- TASK BRIEF:
Among the records below, find the lines containing "agent" and state only how many there are.

-- INFORMATION GIVEN follows --

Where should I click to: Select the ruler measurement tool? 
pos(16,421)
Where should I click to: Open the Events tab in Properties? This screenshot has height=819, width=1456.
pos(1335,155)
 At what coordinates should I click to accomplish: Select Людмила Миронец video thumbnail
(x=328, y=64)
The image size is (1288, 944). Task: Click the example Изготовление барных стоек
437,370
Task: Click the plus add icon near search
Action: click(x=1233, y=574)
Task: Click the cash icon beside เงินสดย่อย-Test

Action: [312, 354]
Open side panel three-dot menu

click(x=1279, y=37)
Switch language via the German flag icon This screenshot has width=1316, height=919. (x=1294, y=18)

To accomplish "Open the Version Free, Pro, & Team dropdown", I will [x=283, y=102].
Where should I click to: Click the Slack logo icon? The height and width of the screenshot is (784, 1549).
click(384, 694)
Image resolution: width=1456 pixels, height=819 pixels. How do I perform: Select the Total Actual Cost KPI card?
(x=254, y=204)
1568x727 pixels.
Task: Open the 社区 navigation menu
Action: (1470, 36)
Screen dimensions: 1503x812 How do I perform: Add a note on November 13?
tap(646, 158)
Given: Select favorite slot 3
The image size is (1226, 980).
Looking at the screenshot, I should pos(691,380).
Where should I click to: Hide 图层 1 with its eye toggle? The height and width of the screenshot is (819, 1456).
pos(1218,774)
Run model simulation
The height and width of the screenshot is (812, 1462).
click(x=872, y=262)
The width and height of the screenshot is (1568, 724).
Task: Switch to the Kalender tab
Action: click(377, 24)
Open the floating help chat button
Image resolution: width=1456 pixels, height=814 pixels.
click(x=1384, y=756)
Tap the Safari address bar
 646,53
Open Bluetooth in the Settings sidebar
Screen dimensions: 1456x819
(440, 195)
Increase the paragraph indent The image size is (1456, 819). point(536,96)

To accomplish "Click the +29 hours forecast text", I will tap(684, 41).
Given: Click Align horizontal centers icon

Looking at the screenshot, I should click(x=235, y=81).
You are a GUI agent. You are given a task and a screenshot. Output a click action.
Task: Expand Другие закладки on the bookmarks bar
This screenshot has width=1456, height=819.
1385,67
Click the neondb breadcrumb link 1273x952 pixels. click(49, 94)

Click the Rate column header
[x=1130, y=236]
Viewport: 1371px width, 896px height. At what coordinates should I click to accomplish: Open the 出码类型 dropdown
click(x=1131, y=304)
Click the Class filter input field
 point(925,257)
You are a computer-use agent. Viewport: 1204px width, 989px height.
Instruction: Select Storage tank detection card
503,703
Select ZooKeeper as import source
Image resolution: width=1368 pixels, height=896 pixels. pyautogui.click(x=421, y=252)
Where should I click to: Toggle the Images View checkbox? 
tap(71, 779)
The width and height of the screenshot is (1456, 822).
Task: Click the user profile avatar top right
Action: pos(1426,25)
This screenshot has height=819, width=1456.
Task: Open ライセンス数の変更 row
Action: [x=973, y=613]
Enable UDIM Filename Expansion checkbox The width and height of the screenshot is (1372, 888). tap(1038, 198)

-- INFORMATION GIVEN concluded --

- WRITTEN ANSWER:
2